Entries on target coordinates:
==*==

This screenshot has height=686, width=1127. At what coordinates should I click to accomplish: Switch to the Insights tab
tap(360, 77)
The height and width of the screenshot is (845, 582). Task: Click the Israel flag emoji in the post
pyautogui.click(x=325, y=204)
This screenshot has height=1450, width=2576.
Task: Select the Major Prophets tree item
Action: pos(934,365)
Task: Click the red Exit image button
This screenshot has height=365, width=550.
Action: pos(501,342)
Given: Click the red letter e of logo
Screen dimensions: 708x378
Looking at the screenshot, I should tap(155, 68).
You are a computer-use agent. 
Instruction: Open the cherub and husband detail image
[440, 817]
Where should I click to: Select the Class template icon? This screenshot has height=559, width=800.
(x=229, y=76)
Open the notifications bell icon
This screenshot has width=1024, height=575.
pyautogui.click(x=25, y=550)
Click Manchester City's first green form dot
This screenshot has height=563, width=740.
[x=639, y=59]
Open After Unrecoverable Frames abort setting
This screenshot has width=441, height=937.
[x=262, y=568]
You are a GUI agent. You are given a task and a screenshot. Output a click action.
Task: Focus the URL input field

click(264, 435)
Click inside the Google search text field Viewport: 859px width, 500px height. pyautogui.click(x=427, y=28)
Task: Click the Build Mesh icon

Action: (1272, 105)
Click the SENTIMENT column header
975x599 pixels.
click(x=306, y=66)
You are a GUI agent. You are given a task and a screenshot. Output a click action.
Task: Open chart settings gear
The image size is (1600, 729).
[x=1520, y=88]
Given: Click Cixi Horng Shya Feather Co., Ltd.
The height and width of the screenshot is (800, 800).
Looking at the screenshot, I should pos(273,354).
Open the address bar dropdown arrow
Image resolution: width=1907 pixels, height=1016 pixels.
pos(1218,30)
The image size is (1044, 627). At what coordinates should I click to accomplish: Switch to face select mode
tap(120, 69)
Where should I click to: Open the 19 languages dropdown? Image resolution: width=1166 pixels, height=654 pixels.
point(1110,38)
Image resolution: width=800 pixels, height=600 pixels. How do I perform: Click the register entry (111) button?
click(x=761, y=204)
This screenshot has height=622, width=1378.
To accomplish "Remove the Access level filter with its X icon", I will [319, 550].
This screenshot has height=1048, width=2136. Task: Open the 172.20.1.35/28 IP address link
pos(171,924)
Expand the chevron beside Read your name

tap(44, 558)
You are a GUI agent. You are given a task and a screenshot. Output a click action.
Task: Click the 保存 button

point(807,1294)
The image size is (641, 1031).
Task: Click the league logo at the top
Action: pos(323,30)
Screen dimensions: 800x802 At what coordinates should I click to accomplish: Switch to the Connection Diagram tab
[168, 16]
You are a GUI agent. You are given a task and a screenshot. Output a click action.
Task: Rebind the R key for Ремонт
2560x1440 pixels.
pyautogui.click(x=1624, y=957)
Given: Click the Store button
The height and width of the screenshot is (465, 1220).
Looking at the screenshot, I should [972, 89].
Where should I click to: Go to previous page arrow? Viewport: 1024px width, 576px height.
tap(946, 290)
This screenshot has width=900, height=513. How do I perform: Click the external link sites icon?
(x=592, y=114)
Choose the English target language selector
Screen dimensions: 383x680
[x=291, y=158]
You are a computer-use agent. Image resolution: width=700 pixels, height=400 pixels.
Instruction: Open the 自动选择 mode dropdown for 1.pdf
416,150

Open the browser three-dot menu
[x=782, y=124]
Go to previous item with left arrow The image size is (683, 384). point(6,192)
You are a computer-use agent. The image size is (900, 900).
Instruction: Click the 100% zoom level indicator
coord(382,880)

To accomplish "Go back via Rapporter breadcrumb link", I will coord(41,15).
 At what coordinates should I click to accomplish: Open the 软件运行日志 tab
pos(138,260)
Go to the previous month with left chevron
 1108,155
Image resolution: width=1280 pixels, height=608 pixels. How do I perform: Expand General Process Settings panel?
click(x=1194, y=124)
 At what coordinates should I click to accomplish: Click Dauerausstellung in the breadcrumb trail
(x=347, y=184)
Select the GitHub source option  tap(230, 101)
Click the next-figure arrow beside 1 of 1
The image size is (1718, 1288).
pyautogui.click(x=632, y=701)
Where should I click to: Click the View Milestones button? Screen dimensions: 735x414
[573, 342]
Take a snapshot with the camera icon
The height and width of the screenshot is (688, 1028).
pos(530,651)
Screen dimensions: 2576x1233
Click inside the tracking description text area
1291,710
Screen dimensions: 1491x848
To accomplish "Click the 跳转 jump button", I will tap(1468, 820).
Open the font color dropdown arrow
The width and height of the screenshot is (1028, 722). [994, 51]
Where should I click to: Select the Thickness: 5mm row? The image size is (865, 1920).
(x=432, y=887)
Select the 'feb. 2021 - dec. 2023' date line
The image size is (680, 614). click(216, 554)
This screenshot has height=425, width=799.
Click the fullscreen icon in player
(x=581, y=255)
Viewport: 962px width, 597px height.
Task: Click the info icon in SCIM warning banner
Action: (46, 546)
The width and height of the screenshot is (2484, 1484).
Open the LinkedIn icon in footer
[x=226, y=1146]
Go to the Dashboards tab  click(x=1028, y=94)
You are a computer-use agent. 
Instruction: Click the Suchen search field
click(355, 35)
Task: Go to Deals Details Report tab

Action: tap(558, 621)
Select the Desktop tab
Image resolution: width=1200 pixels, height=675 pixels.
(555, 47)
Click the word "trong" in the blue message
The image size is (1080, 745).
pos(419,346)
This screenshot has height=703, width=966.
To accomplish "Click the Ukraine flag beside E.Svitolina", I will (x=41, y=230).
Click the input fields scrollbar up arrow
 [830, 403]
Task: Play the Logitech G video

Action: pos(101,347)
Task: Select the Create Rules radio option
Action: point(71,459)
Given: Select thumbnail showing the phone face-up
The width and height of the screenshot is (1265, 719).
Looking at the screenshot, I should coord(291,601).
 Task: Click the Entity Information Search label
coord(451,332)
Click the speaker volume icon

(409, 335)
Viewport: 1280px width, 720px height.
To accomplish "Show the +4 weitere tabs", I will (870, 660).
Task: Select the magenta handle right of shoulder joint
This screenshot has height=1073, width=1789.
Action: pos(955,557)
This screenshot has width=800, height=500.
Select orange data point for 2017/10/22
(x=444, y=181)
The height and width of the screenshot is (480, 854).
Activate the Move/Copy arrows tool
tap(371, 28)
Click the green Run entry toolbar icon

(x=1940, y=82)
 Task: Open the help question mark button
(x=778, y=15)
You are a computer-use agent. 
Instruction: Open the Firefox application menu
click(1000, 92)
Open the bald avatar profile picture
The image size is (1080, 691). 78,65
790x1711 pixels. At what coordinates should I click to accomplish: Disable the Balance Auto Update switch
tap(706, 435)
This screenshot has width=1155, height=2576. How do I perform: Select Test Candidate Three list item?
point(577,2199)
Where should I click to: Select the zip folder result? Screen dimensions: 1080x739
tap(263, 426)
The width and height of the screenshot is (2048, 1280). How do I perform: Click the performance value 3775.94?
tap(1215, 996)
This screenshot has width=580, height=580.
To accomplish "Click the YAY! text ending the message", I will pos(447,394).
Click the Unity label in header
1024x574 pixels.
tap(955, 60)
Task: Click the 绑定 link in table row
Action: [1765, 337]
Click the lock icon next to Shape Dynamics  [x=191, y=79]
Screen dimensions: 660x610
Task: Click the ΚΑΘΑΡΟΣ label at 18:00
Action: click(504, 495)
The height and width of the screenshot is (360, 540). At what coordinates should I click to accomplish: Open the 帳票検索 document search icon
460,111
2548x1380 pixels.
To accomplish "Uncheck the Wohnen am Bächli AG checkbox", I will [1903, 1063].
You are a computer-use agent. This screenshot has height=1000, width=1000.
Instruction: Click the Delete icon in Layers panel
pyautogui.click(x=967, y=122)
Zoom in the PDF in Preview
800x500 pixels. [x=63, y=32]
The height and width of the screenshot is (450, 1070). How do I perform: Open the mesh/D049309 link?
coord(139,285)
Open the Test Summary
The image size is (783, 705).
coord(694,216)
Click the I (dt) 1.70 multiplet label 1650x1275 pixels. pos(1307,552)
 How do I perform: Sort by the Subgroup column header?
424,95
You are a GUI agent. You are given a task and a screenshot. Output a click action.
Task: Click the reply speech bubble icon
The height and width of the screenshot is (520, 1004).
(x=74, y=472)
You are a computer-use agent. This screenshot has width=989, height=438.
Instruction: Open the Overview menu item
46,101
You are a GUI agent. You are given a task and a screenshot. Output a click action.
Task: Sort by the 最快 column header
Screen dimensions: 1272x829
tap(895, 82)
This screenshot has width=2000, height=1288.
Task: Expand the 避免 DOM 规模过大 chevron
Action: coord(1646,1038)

==*==

THE REQUEST » Please echo the lines from the one containing "790x1711 pixels. At" to the one containing "point(577,2199)", copying each one exactly.

REPLY »
790x1711 pixels. At what coordinates should I click to accomplish: Disable the Balance Auto Update switch
tap(706, 435)
This screenshot has width=1155, height=2576. How do I perform: Select Test Candidate Three list item?
point(577,2199)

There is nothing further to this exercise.